Task to carry out
The copy you produce must hold every record exactly, and none of the images.
[[ Data to use, beginning ]]
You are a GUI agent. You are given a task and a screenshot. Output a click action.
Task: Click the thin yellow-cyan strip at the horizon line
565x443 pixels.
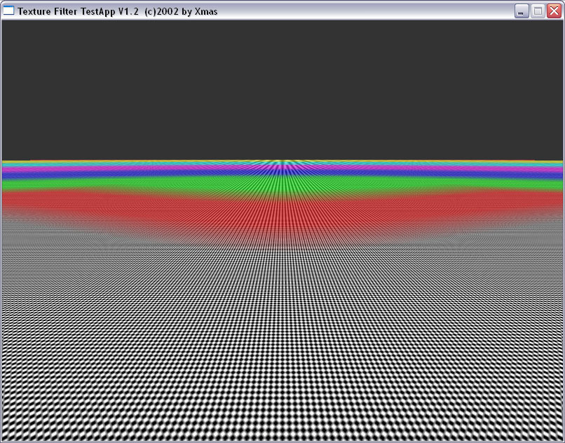(140, 162)
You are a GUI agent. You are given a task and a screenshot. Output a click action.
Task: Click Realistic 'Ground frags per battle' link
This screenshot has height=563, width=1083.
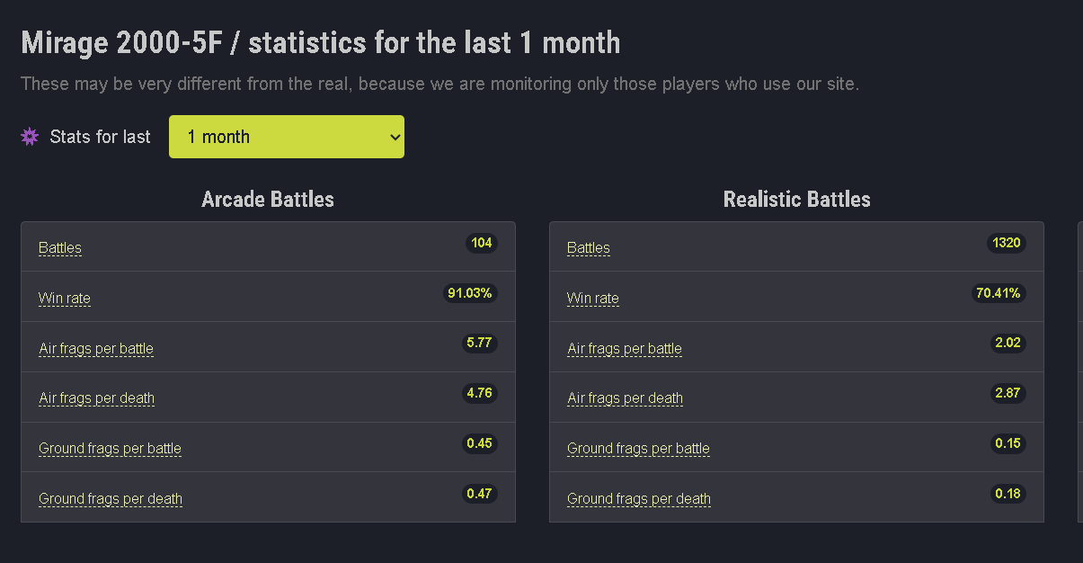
[[ Data to use, end ]]
Answer to this task
You are a GUI agent. You are given a task and a screenshot. Output a click action.
Task: Click the thin yellow-cyan strip at the horizon line
565x443 pixels.
(140, 162)
You are a GUI agent. You are given a task and a screenshot. Output a click action.
Task: Click Realistic 'Ground frags per battle' link
This screenshot has height=563, width=1083.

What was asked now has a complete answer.